Kritischer Blick auf "Kruso" und die Aussteigerkolonie auf Hiddensee
In der FAZ erläutert der Schriftsteller Wolfgang Hegewald, der 1983 besagte DDR verließ, warum er den preisgekrönten Roman "Kruso" von Lutz Seiler anders liest als die jubelnden Kritiker, die "in der Insel Hiddensee sogar eine Art Zonen-Macao … vermuten, eine geistig-moralisch Freihandelszone der DDR".

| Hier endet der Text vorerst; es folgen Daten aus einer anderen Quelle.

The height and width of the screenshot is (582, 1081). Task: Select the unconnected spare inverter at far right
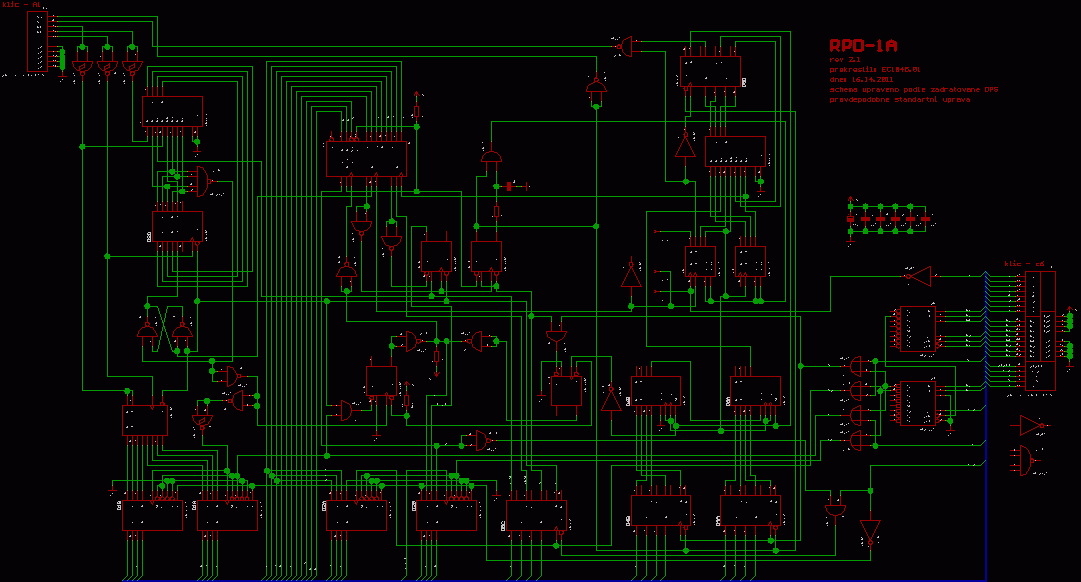click(x=1029, y=425)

Der Autor Lutz Seiler posiert nach der Verleihung des Deutschen Buchpreises 2014 mit seinem Roman "Kruso" im Römer in Frankfurt am Main. 
Lutz Seiler mit seinem Roman "Kruso" nach der Verleihung des Deutschen Buchpreises 2014 in Frankfurt am Main© dpa / picture alliance / Arne Dedert
Hegewald findet, diese aus dem DDR-Alltag enthobene Aussteigerkolonie auf Hiddensee sei von eben diesem Alltag derart kontaminiert und korrumpiert, dass sie sich als Weltfluchtgemeinschaft selbst aufhebt:
"Auf dem Eiland wiederholt sich das ganze Elend des kleinen verrotteten Landes als Farce und Satyrspiel“ – er findet religiöse und parareligiöse Muster bei den "in Gemeinschaftspathos und Inseltrotz Internierten", die den Fall der Mauer und den Einbruch der Realität als persönliche Kränkung empfinden und tut das Ganze ab als "den Kopf vernebelnde Sprachgischt", - wir befürchten, dass Frank Castorf diese Bemerkung als Anregung nimmt für ein neues Bühnenprojekt.